We are lucky to live in a country where anybody and anything can be publicly questioned. Where, to quote the ancient proverb, “a cat can look at a king.”

“THIS LAND IS HERLAND”

“This Land is Herland” is a more academic style with essays about 13 Oklahoma women written by female scholars and subtitled “Gendered Activism in Oklahoma from the 1870s to the 2010s.” It’s more readable than the subtitle might suggest with interesting profiles of women who earned their place in Oklahoma history. Prominent Tulsan Lilah Lindsey was a celebrated educator who, in 1898, became the first Creek woman to receive a college degree and became a civic reformer, notably the temperance movement.

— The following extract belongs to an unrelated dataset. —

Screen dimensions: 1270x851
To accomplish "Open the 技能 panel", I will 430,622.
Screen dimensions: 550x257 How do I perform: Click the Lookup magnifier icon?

Some are names we know (Alice Robertson, LaDonna Harris), and some are likely new to us (Mattie Mallory, California M. Taylor.) The book is edited by Sarah Eppler Janda and Patricia Loughlin.

“A LIFE ON FIRE”

“A Life on Fire” is my own book published in August by the University of Oklahoma Press. It is a traditional-form biography of Oklahoma’s fiery politician and political activist Kate Barnard, the first woman elected to state office in 1907, before women could vote. She became a political powerhouse and national celebrity who championed the poor, workers, children, the imprisoned and the mentally ill. But then – she began defending the state’s Native orphans against a conspiracy to defraud them of their properties.

Grafters closed ranks against her and defunded her office. It broke her health and her heart. She died a recluse in 1930. Tulsa author Randy Krehbiel said, “The story of Kate Barnard is as wonderful and heartbreaking as the story of Oklahoma itself.”